A resposta depende do tipo de lesão. Os adesivos mais comuns, feitos de hidrocoloide, podem acelerar a cicatrização e reduzir os sinais inflamatórios de algumas espinhas, mas não substituem o tratamento da acne nem funcionam em todos os casos. “Eles absorvem a secreção da espinha, mantêm o ambiente úmido e controlado, o que é o ideal para a cicatrização”, destaca a dermatologista Glauce Eiko, da Sociedade Brasileira de Dermatologia (SBD). Na prática, funcionam como uma barreira física que impede o atrito e a possibilidade de espremer, manipular ou contaminar a lesão. “Isso pode levar à infecção secundária e ao aparecimento de manchas”, acrescenta Eiko.
A indicação e a eficácia do adesivo variam conforme o estágio de evolução da espinha. O melhor resultado ocorre quando a lesão já apresenta uma pústula com ponto branco. “Nesse caso, o hidrocoloide entrega seu melhor resultado, já que consegue ‘sugar’ ativamente o pus e o exsudato, líquido que sai da lesão. Esse processo reduz o volume, o inchaço e a vermelhidão”, detalha a médica da SBD.
Os adesivos também são indicados quando a espinha já foi rompida. Nessa situação, funcionam como um curativo, preservando a umidade natural da pele, protegendo a região contra sujeira e radiação ultravioleta e favorecendo a cicatrização.
Já nas fases iniciais da inflamação, quando há apenas uma pápula sensível, sem ponto branco, o benefício é discreto. Nesse caso, o produto funciona principalmente como uma barreira para evitar que a pessoa manipule a lesão. Em espinhas internas, como cistos e nódulos profundos, e também nos comedões (cravos abertos ou fechados), eles não apresentam benefícios.

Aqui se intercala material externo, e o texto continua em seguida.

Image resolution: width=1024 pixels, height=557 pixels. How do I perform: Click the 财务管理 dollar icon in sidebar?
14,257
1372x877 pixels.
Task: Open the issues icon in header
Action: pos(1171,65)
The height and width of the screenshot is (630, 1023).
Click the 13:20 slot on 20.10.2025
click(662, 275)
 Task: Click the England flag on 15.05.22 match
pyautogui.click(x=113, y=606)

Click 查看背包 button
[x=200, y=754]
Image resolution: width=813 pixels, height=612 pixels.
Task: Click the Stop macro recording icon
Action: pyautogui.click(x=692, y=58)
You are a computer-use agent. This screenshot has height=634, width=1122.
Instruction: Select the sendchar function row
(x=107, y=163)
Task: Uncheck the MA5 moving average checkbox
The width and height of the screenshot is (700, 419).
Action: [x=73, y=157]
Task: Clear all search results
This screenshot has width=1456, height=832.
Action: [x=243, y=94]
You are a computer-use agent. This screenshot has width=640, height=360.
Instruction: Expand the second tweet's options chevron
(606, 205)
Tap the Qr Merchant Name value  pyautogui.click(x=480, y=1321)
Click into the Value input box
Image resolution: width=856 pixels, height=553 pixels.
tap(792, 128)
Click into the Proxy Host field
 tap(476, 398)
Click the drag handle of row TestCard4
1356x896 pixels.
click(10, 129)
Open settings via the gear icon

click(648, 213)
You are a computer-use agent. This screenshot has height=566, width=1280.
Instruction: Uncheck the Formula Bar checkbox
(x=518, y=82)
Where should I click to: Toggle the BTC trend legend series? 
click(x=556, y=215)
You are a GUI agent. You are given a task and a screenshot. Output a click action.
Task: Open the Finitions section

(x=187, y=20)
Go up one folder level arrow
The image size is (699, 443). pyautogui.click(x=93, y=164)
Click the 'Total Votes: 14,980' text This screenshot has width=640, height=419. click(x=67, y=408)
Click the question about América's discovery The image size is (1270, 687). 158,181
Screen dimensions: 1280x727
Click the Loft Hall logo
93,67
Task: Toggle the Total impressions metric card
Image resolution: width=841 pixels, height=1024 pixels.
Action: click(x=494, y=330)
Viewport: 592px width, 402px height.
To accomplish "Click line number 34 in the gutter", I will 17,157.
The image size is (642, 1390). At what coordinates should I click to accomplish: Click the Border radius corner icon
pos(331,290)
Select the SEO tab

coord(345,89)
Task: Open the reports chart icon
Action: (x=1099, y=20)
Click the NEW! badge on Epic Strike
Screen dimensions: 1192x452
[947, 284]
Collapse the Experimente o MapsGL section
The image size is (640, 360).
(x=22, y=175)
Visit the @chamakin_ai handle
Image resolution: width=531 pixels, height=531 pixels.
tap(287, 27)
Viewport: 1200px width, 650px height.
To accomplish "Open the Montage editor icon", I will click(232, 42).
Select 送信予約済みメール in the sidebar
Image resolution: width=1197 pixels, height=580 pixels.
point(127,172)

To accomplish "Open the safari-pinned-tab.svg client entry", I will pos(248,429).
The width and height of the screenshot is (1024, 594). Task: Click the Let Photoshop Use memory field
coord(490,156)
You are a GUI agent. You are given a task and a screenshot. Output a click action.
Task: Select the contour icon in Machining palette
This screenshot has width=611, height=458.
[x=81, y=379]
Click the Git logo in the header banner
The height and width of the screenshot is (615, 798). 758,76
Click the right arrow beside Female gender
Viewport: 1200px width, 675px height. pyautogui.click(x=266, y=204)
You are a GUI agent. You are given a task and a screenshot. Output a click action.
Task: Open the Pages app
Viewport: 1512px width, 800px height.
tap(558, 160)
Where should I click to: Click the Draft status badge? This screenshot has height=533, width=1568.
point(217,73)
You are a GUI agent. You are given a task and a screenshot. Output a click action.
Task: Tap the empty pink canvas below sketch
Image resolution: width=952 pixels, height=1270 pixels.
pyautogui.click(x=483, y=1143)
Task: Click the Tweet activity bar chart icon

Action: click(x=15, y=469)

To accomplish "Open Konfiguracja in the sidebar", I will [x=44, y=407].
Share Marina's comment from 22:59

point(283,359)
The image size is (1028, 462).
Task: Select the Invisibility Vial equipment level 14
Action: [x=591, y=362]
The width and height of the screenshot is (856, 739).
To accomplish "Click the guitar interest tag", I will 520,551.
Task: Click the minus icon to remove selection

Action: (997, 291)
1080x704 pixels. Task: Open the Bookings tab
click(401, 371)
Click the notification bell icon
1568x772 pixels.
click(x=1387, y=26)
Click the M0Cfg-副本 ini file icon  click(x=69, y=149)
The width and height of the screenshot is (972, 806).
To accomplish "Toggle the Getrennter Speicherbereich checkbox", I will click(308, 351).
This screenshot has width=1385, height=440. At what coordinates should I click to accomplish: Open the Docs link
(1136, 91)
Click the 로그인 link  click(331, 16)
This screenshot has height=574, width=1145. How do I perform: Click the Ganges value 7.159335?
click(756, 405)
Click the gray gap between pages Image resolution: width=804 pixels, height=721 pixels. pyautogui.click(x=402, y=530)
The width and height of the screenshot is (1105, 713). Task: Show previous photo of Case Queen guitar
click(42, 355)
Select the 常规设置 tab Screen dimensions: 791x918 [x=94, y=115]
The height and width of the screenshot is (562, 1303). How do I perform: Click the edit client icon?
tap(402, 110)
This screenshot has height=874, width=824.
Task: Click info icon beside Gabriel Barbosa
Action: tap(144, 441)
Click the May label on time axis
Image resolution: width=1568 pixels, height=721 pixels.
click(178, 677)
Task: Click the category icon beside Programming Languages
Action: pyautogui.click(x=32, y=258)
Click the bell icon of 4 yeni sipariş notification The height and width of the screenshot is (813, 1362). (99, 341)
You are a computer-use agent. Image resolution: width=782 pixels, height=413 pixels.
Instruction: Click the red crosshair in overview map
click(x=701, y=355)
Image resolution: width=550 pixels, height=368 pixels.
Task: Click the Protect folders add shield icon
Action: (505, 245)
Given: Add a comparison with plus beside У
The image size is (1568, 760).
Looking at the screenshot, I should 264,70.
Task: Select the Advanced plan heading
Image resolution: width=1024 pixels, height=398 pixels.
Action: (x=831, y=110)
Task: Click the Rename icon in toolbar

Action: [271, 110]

Além dos modelos de hidrocoloide, existem adesivos que contêm ativos como ácido salicílico, niacinamida e até microagulhas — pequenas estruturas dissolvíveis que penetram na pele para liberar substâncias diretamente na lesão. “Eles podem oferecer uma ação química complementar, mas as evidências científicas sobre o benefício adicional dessas substâncias ainda são limitadas”, afirma a dermatologista Barbara Miguel, do Einstein Hospital Israelita.
Como utilizar
Primeiramente, é importante adquirir apenas produtos com registro da Agência Nacional de Vigilância Sanitária (Anvisa), pois isso garante a segurança no uso. Quanto à forma de aplicação, vale adotar algumas boas práticas: a pele deve estar limpa e completamente seca; cremes, séruns ou óleos não devem ser aplicados sobre a espinha, pois reduzem a aderência do material.
O patch deve cobrir totalmente a lesão e ser pressionado levemente por 10 a 20 segundos para garantir boa fixação. O ideal é mantê-lo no local entre seis e 24 horas, ou até que fique opaco e esbranquiçado, sinal de que o hidrocoloide absorveu o máximo de secreção possível.
Quem utiliza retinoides ou peróxido de benzoíla deve evitar aplicar esses produtos sob o adesivo. Se fizer parte da rotina de cuidados, os ácidos devem ser utilizados apenas nas áreas ao redor da lesão, já que a oclusão provocada pelo patch pode aumentar a penetração das substâncias e causar irritação intensa. Ao retirar o adesivo, a orientação é removê-lo lentamente pelas bordas e hidratar levemente a região para favorecer a recuperação da barreira cutânea.
E lembre-se: nada disso substitui as orientações de um médico dermatologista. “É muito importante entender que esses produtos não tratam a causa da acne. Quem apresenta espinhas frequentes ou acne moderada a grave precisa de uma avaliação dermatológica para tratar o processo inflamatório e evitar cicatrizes”, alerta Barbara Miguel.